The evidence relating body fatness to ovarian cancer and its subtypes is inconclusive [
41]. The WCRF CUP graded the relationship as probably causal [
31] and the IARC suggested there is strong evidence for a positive association between obesity and ovarian cancer [
30]. Likewise, a systematic review and meta-analysis reported an increased risk of ovarian cancer with higher BMI, and a marginally significant positive association with WC, but no association with hip circumference or WHR [
42]. An umbrella review of dose-response meta-analyses rated the evidence for an association between BMI and ovarian cancer as weak [
43], but another umbrella review [
2] rated the evidence as suggestive only [
2]. Using a MR approach, Gao et al. [
14] found a positive association between BMI and ovarian cancer, which is in line with our results; contrary, a one-sample MR study found no association between both BMI and fat mass and ovarian cancer [
44]. However, our study was two-sampled, included more cases, and used larger GWAS with 201 more genetic instruments for the analyses resulting in higher statistical power. We further showed a positive association between TFR and ovarian cancer, in particular for the endometrioid and clear cell histotypes, a result that extends the existing evidence and may contribute to better understanding of the pathogenesis of this cancer.

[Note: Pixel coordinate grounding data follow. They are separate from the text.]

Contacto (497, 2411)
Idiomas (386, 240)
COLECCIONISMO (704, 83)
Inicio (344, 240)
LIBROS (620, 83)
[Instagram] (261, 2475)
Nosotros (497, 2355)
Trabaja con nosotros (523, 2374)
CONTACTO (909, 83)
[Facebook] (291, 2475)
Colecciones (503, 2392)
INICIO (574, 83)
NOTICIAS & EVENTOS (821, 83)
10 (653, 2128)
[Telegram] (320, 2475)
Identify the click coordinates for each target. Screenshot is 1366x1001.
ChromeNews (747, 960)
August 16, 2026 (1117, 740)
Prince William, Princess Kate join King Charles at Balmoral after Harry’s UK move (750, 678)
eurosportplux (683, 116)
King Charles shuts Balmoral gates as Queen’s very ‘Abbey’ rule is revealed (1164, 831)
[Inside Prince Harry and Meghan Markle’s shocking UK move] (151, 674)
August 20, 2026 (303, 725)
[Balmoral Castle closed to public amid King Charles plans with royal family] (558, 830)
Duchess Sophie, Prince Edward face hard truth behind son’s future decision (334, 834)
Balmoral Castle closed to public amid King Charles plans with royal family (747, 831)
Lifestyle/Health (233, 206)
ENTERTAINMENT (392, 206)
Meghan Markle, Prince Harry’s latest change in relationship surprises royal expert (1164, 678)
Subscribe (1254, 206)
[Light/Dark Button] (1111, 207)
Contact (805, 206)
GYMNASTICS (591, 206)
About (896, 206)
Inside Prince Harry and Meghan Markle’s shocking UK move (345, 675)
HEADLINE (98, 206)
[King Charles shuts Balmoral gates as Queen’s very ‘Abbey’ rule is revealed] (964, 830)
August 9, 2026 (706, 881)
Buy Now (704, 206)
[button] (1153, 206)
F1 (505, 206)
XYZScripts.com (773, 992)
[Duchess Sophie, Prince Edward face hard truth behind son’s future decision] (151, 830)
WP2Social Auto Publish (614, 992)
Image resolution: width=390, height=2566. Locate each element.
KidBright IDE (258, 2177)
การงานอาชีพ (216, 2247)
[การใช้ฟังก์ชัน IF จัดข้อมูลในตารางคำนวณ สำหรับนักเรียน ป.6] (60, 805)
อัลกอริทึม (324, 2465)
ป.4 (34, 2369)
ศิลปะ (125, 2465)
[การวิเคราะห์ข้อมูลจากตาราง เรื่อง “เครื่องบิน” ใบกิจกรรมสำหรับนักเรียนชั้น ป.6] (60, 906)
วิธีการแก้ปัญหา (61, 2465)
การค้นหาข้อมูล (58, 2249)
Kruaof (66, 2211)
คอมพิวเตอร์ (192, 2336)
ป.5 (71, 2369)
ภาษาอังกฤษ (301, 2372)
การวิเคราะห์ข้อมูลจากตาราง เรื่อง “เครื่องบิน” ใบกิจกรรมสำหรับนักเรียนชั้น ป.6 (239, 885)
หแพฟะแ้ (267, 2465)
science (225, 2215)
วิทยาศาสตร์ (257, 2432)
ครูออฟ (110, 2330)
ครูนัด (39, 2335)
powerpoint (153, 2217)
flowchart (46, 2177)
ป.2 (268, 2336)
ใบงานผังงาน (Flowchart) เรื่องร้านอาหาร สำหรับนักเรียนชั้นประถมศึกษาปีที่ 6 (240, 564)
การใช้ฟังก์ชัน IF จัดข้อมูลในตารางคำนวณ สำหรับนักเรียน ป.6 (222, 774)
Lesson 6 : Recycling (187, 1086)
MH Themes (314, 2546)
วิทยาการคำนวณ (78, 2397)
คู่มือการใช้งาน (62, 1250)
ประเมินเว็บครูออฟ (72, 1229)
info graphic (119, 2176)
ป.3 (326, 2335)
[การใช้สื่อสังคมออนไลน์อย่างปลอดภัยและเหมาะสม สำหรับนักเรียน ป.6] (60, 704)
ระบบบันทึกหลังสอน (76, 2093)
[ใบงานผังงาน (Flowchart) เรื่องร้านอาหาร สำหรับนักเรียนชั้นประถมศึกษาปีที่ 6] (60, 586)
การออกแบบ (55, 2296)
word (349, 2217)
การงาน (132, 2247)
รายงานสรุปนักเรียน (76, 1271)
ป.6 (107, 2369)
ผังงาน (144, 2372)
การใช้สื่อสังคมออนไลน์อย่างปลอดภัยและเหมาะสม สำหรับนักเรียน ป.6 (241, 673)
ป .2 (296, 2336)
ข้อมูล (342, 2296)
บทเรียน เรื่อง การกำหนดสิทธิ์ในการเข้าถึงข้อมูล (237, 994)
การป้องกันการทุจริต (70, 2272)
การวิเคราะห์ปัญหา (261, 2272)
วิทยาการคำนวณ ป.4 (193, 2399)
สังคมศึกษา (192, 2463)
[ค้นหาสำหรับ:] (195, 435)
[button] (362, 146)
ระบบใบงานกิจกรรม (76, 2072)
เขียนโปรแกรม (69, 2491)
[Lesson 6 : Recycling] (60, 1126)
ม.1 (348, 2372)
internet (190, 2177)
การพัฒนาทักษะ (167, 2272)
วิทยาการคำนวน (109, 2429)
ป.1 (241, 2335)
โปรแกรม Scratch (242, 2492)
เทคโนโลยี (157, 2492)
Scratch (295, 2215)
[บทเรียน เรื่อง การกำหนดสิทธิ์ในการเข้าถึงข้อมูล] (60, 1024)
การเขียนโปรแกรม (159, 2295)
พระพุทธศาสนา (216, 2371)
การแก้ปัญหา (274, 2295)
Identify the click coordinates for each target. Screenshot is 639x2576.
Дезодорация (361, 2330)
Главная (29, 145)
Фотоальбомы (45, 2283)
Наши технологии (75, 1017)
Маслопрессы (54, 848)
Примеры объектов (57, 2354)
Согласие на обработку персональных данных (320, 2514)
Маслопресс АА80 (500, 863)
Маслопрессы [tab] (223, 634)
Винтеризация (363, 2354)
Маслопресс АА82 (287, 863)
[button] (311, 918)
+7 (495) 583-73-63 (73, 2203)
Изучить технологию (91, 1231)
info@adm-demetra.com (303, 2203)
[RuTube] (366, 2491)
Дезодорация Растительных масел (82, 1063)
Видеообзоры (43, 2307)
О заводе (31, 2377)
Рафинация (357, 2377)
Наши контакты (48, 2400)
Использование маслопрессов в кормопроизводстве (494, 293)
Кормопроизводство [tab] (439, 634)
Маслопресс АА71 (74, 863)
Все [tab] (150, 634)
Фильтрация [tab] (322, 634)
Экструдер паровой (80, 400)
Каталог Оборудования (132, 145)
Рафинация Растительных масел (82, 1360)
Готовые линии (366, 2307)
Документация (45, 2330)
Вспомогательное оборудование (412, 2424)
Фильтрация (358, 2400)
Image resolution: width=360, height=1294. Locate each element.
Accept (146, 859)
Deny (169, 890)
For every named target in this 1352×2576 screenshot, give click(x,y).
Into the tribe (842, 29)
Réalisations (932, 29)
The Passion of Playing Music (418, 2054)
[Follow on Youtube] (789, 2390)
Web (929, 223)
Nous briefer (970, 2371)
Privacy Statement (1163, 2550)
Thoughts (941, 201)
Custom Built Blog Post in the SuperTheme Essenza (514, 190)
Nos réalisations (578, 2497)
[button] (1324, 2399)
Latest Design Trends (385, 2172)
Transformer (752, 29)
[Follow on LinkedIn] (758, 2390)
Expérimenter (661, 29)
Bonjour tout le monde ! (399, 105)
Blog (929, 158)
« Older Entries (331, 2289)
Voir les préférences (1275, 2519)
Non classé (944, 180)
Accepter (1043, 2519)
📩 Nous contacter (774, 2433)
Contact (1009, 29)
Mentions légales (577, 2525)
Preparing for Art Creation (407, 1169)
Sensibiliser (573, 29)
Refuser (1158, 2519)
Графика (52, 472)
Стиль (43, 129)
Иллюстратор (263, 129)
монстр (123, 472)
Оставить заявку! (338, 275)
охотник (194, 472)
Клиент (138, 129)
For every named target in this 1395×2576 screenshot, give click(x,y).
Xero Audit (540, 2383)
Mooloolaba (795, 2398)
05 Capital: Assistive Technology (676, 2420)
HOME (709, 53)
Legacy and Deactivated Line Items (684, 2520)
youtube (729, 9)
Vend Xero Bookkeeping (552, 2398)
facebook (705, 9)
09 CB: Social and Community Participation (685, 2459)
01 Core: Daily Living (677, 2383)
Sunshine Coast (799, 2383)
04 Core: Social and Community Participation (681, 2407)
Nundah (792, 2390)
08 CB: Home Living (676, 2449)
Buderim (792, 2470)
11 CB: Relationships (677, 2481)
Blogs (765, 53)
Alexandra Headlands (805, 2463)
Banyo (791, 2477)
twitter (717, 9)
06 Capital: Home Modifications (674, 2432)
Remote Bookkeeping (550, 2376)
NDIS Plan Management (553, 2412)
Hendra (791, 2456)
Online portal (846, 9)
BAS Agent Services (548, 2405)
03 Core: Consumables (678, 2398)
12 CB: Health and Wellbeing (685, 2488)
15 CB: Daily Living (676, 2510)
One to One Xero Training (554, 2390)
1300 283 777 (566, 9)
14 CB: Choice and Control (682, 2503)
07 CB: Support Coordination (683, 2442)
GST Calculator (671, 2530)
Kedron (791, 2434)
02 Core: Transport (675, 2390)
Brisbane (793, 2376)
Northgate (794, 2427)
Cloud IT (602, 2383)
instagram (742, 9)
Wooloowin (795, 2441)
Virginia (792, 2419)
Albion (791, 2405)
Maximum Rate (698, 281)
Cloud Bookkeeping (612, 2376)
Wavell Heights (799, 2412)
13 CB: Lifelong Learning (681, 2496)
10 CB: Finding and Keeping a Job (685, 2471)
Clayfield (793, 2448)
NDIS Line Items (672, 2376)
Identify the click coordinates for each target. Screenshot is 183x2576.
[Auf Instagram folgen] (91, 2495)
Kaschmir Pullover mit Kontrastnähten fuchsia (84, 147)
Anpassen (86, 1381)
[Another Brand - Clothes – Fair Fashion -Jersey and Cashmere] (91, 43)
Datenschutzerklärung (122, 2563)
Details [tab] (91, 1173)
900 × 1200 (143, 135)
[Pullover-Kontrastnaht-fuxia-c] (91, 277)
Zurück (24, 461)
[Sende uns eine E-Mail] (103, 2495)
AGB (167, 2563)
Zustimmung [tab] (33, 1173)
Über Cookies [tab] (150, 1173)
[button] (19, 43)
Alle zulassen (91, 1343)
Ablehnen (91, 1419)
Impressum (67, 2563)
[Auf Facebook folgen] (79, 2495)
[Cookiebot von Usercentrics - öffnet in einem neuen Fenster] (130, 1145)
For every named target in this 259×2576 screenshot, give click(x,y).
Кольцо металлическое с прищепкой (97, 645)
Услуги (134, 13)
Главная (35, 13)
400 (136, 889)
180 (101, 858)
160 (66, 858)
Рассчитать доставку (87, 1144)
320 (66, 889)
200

Obese adipose tissue seems to create a pro-oncogenic environment. Specific biological mechanisms to explore the link between obesity and cancer risk are centered along metabolic and endocrine consequences of body fat accumulation. Changes in the metabolism of sex hormones, insulin and insulin-like growth factor signaling, inflammatory effects and Adipokine-related effects were identified. According to an IARC working group, the evidence for a role of sex hormones and chronic inflammation was judged as strong, while the evidence for insulin and IGF was moderate [
30]. Among other factors, obesity-related changes in the tumor microenvironment, cellular perturbations, and the intestinal microbiome are likely to affect cancer development [
45]. In addition, obesity-related changes in anti-tumor immunity and angiogenesis were observed [
46]. Biological mechanisms that could explain the inverse effects of BMI and AFR on the development of breast cancer and its subtypes are widely unknown.
Our study has a number of considerable strengths. Using both BMI and AFR we could replicate the findings of a previous MR study, which provided support for our estimates. While BMI approximates total fat content, the fat ratio indexes used in our study discriminated between adipose and lean mass and are therefore more reflective of actual fat mass and body fat distribution. All exposures were modelled as continuous variables to avoid residual confounding and to boost statistical power. Sufficiently large F-statistics reduced the potential for weak instrument bias. The broad range of robust methods allowed us to strengthen our findings by considering different patterns of pleiotropy. The multivariable approach allowed us to distinguish between the direct effects of overall and abdominal fat content.
Our study also has certain limitations. TFR considers the fat content of the entire torso rather than that of the abdomen only, which may have underestimated causal associations. MR analyses assume relationships to be linear. Quantitative estimates may be misleading if the true relationship is non-linear; although estimates are still reflective of the presence and direction of the population-averaged causal effect [
47]. Our analyses were based on European women and thus, results cannot be transferred to other ethnicities. Finally, we were unable to distinguish between pre- and postmenopausal breast cancer.